To be done: Please pull out every line of text from the items below and copy each one unchanged, leaving out the pictures.

Stored rows:
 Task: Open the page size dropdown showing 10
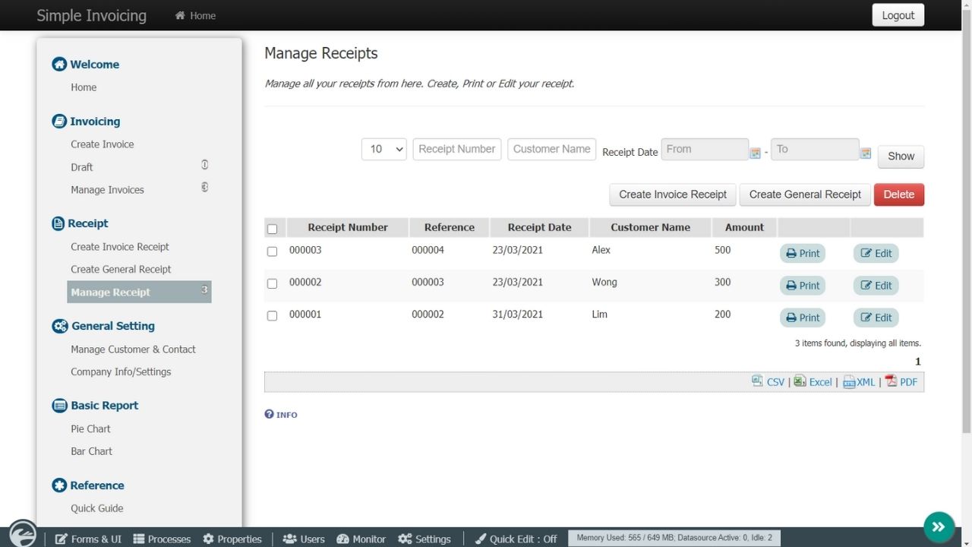click(384, 149)
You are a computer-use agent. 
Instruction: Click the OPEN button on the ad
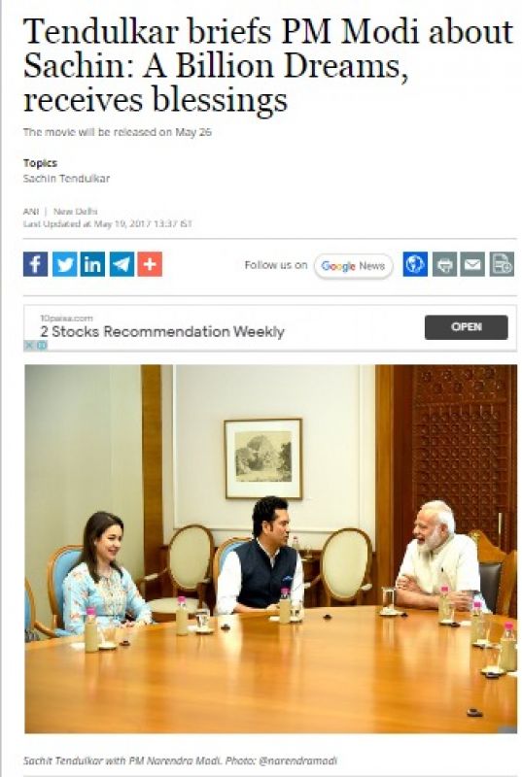466,327
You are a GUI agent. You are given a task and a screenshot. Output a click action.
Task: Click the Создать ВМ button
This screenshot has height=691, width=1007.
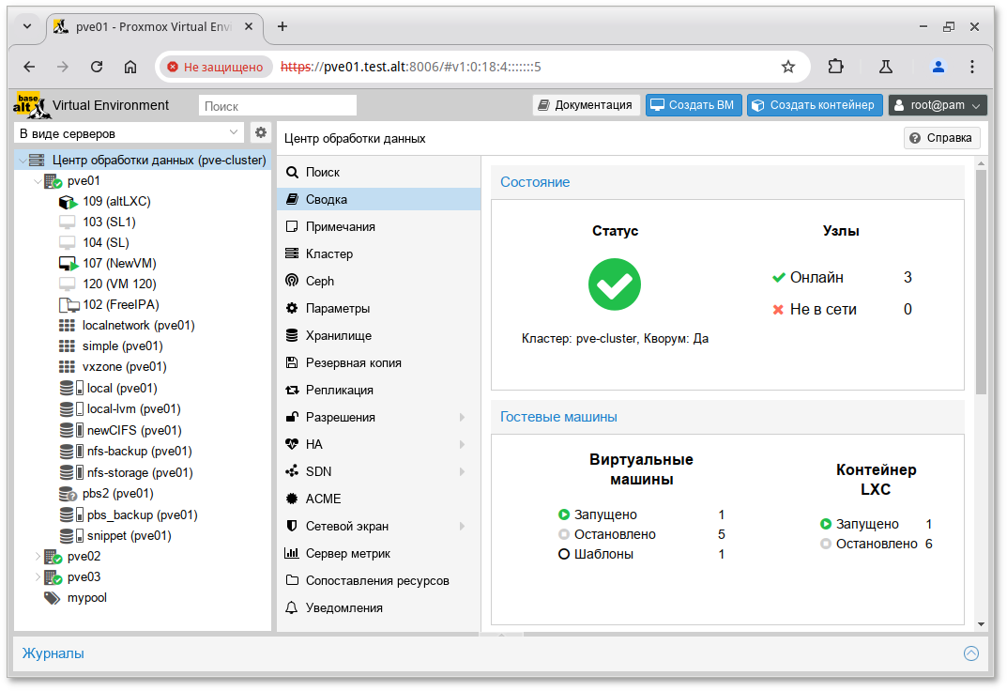point(694,105)
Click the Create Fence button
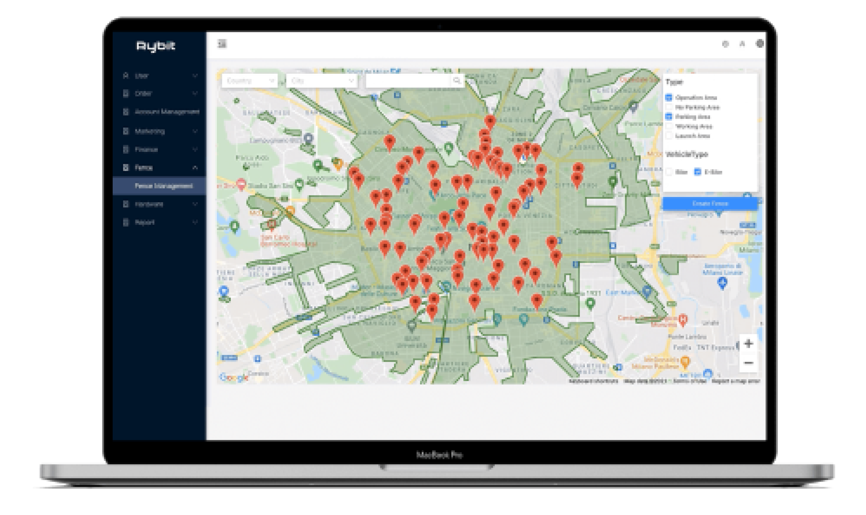866x515 pixels. 710,204
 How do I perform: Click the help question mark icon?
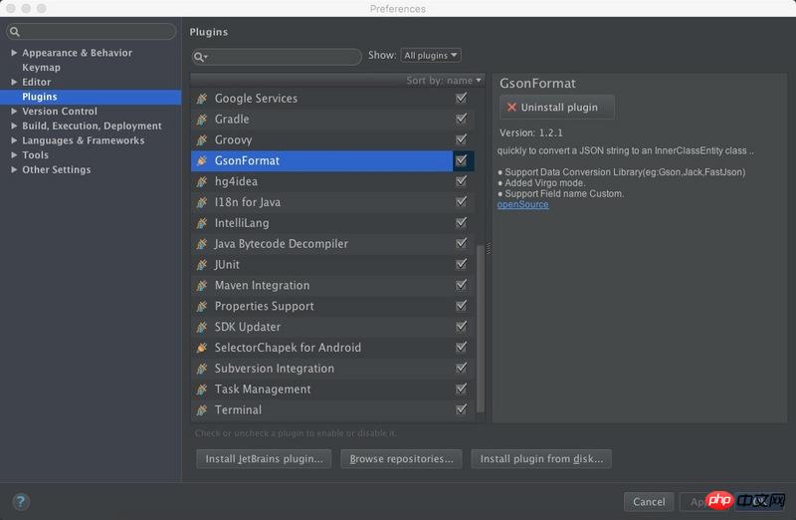pyautogui.click(x=21, y=502)
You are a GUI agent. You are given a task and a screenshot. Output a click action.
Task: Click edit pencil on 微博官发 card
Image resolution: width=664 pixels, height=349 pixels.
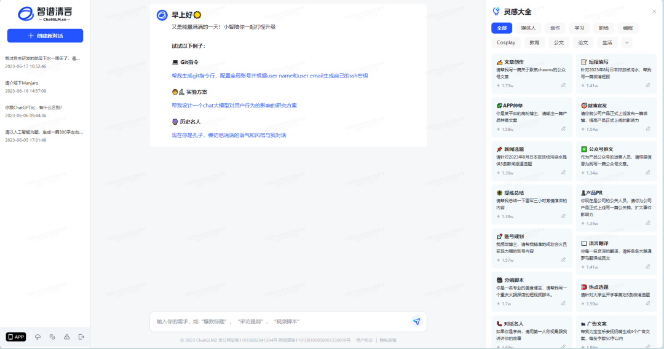647,129
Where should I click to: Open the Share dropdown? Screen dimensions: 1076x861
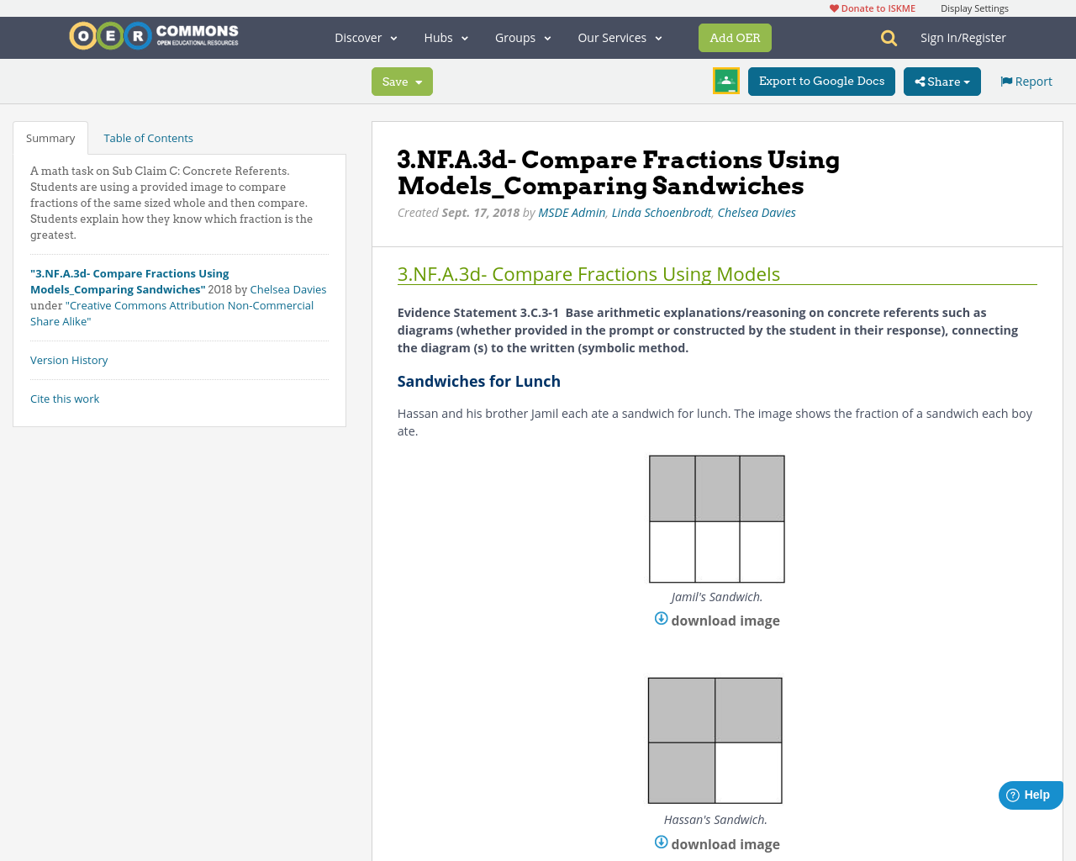[x=942, y=80]
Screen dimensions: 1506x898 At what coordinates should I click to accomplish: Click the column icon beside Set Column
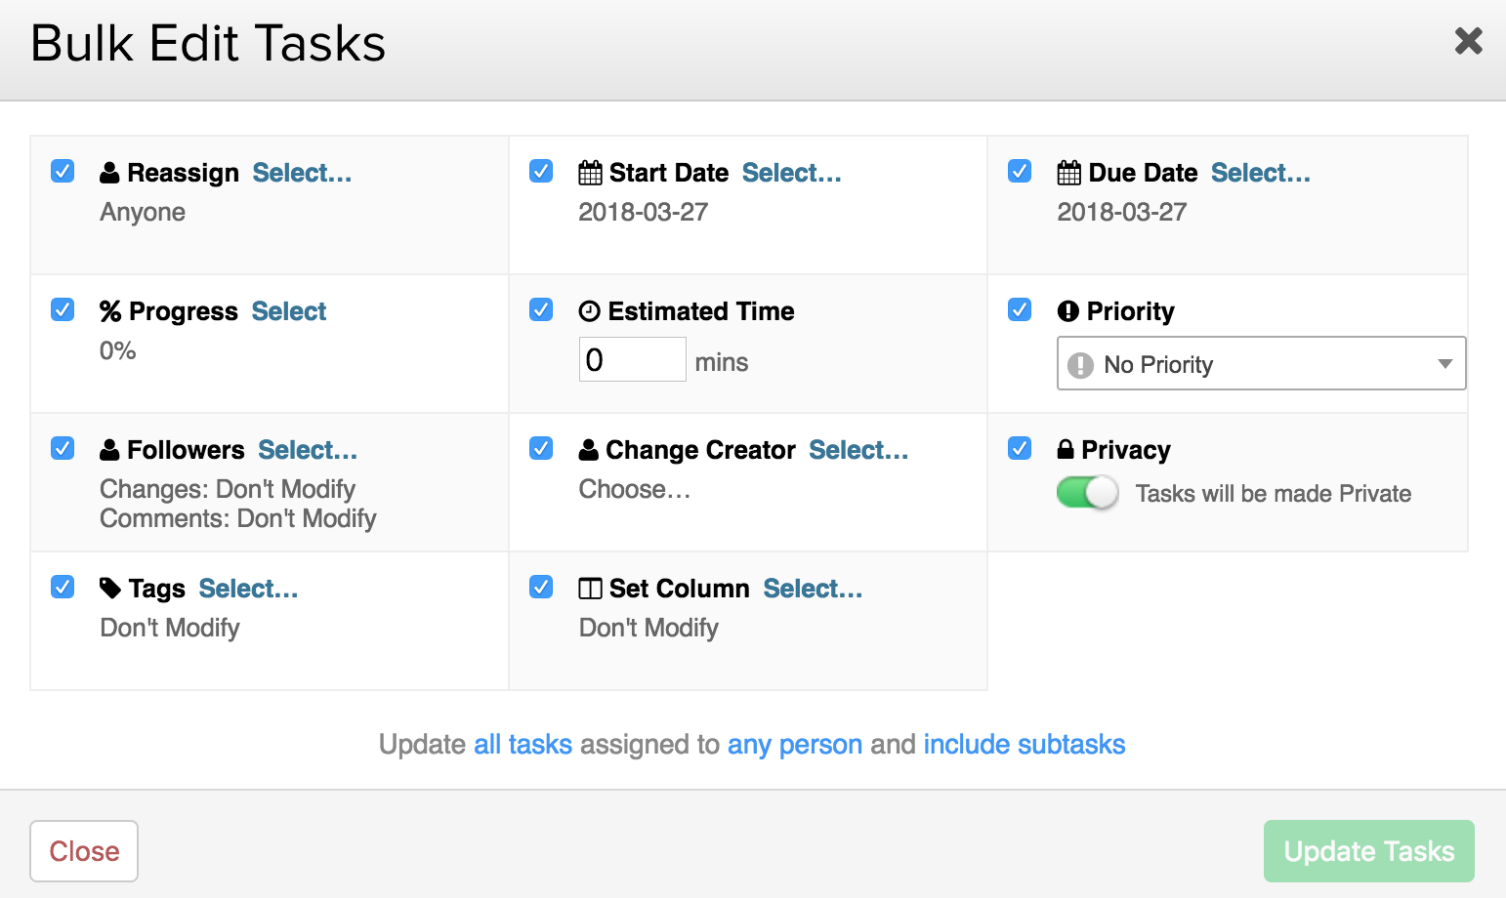[590, 589]
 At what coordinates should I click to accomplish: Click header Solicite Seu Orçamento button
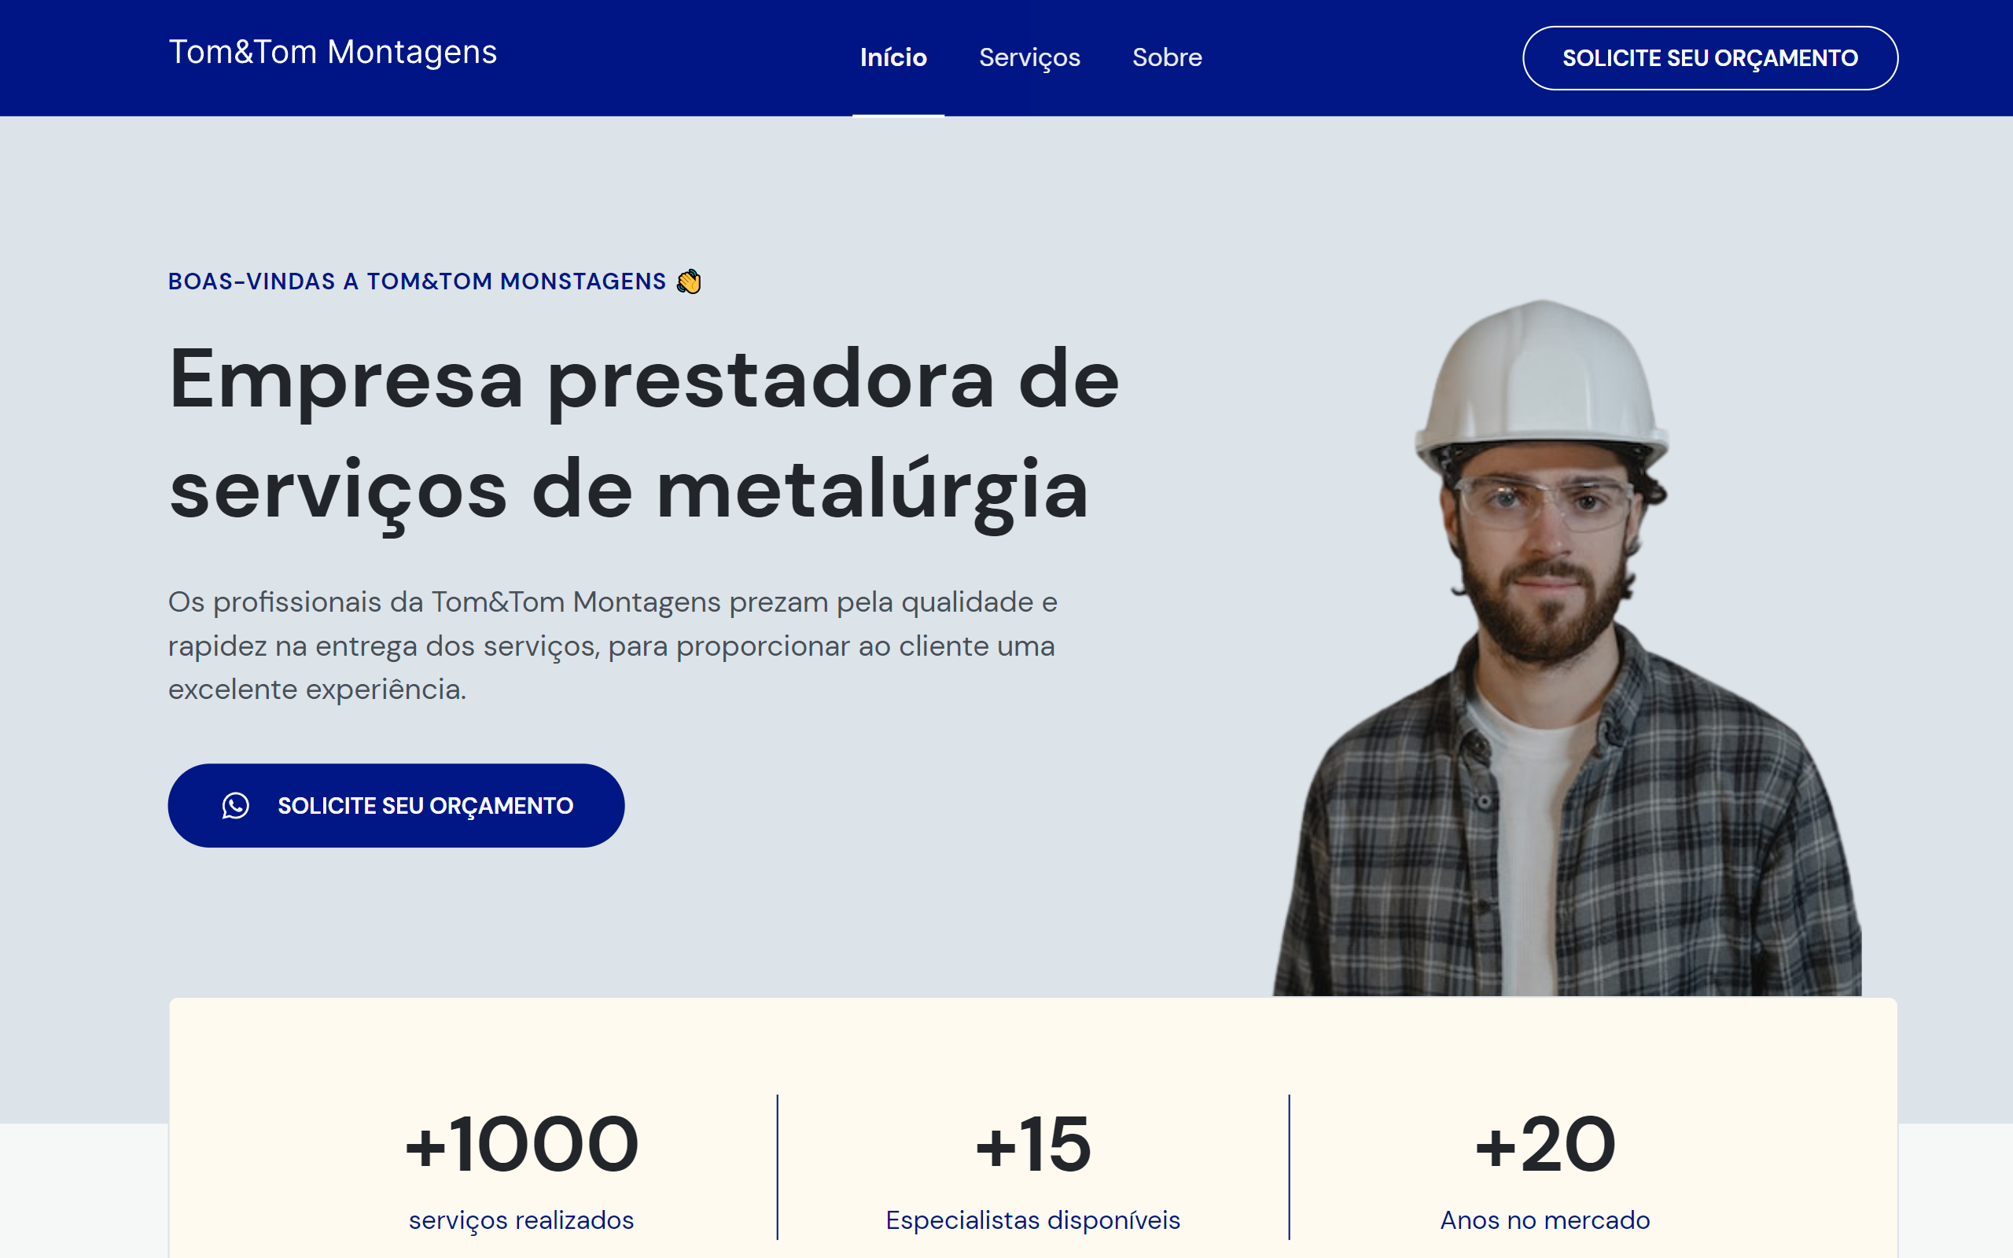point(1710,58)
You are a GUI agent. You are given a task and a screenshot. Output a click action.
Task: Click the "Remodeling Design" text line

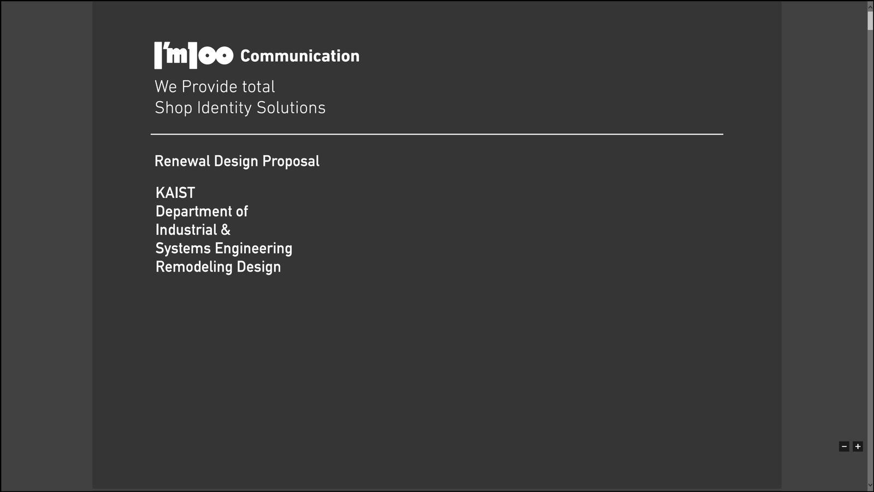[x=218, y=267]
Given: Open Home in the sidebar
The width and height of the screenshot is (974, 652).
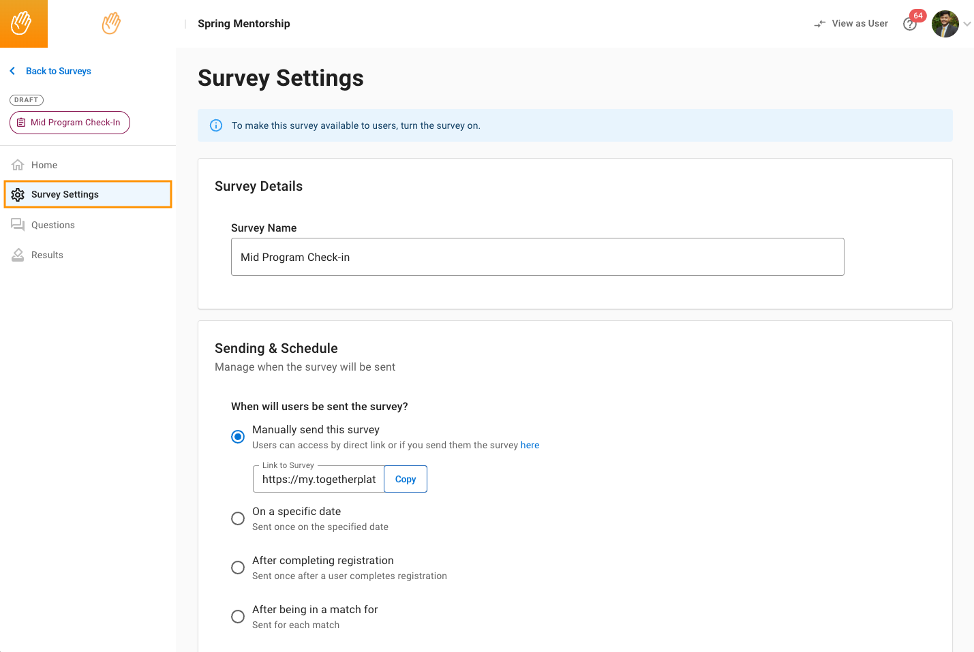Looking at the screenshot, I should click(44, 165).
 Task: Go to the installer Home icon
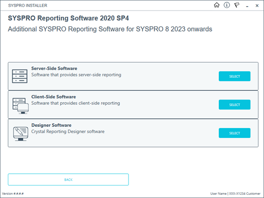217,5
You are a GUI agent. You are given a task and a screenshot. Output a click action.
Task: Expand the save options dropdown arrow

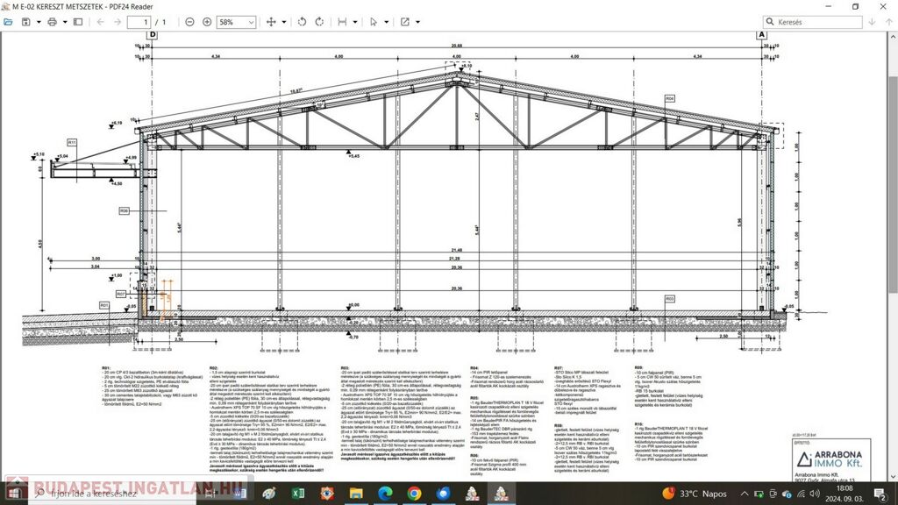point(38,22)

Exercise solution:
 Task: Open the page size dropdown showing 10
click(384, 149)
You are a computer-use agent. 
Instruction: Click the OPEN button on the ad
466,327
You are a GUI agent. You are given a task and a screenshot. Output a click action.
Task: Click the Создать ВМ button
This screenshot has height=691, width=1007.
point(694,105)
Click the Create Fence button
866x515 pixels. 710,204
 How do I perform: Click the help question mark icon?
pyautogui.click(x=21, y=502)
You are a GUI agent. You are given a task and a screenshot. Output a click action.
Task: Click edit pencil on 微博官发 card
Image resolution: width=664 pixels, height=349 pixels.
647,129
Where should I click to: Open the Share dropdown? Screen dimensions: 1076x861
[x=942, y=80]
Screen dimensions: 1506x898 At what coordinates should I click to accomplish: Click the column icon beside Set Column
[590, 589]
 At what coordinates should I click to accomplish: Click header Solicite Seu Orçamento button
point(1710,58)
You are a GUI agent. You are given a task and a screenshot. Output a click action.
Task: Click the "Remodeling Design" text line

[x=218, y=267]
Given: Open Home in the sidebar
The width and height of the screenshot is (974, 652).
Looking at the screenshot, I should click(44, 165).
 Task: Go to the installer Home icon
217,5
You are a GUI agent. You are given a task and a screenshot. Output a click action.
Task: Expand the save options dropdown arrow

point(38,22)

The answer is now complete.